La chose qu’il faut noter chez les jeunes est que le smartphone remplace tout. Il remplace la montre, la télévision, l’appareil photo. Les personnes plus âgées, même celles qui ont un smartphone, ont tout de même conservé ces objets plus classiques.
L’ultraviolence semble s’être emparée de la jeunesse. Existe-t-il, selon vous, un lien entre les smartphones et cette ultraviolence ?
Ma réponse est oui. Nous vivons de moins en moins ensemble et de plus en plus côte à côte. Nous avons beaucoup de followers sur les réseaux sociaux, mais plus un seul ami. Il y a une telle possibilité d’avoir des relations, qu’il n’y a plus de relations.
L’époque des enfants avec un sac à dos dans la rue qui traînent et qui jouent au foot est terminée. Ce temps d’échange qu’il y avait autour de l’école était un moyen de s’opposer de manière ludique ou de converser sur la route, mais il n’existe plus. On est en train de détruire le lien social chez les enfants parce que l’école est formatée.

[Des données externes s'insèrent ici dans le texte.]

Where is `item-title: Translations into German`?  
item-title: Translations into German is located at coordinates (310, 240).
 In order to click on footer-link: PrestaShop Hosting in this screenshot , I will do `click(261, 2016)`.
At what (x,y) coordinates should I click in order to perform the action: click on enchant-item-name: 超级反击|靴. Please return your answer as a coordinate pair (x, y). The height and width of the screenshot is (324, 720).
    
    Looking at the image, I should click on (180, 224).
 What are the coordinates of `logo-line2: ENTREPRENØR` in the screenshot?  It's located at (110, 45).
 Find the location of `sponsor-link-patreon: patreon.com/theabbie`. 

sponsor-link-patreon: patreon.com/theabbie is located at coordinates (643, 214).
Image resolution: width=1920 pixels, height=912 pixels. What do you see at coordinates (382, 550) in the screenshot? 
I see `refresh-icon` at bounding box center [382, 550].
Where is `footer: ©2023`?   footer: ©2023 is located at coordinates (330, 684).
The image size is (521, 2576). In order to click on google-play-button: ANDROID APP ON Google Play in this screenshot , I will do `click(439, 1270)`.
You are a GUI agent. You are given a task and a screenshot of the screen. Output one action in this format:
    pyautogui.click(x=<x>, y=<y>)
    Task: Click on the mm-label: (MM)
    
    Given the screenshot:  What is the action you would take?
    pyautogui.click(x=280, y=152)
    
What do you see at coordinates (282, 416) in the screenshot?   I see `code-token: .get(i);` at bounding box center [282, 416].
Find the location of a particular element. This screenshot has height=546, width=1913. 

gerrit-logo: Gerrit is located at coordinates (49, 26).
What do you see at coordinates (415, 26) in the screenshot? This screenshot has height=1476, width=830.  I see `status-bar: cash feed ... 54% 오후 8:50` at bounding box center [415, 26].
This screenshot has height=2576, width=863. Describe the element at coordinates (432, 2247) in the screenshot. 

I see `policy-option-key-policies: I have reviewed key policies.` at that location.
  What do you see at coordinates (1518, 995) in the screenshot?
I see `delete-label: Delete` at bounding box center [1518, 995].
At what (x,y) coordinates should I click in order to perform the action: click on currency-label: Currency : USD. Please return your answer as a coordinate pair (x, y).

Quelles propositions faites-vous pour réguler les smartphones ?
La première, c’est déjà de faire la promotion de la santé, de dire qu’il n’y a pas d’interdiction, mais de sensibiliser les gens sur le temps qu’ils passent sur leur smartphone. À Brest, nous avons lancé l’opération « Posons nos smartphones ». Nous avons demandé aux gens de réduire d’une heure pendant une semaine leur temps sur leur téléphone.
Parmi les volontaires, 75 % ne sont pas parvenus à le faire. Ce qui veut dire qu’il est urgent d’intervenir. Deuxièmement, et c’est pour ça que nous pouvons être optimistes, il faut capitaliser sur les 25 % de gens qui y arrivent. Ces 25 % sont plus actifs au quotidien. Il ne faut pas donc pas faire de la prévention primaire, mais s’attaquer à la racine du mal qu’est le smartphone, et avec cette opération, je démontre que les 25 % des gens qui arrivent à réduire d’une heure leur temps d’utilisation de leur smartphone sont plus actifs et prennent plus soin de leur santé.
À la suite de « Posons nos smartphones », nous avons fait des publications en indiquant que cela ne coûte rien, que les gens peuvent être informés sur leur temps passé sur les écrans, qu’ils peuvent avoir des feedbacks etc. L’État et nos politiques devraient donc s’en inspirer. C’est sans prise de risque puisque nous avons déjà publié dessus.
Finalement, pour reprendre le slogan que j’ai créé, je dirais que le smartphone, c’est maximum trois heures par jour et pas tous les jours trois heures par jour parce qu’il est très difficile de passer moins de trois heures quotidiennement sur cet objet qui fait partie de notre vie.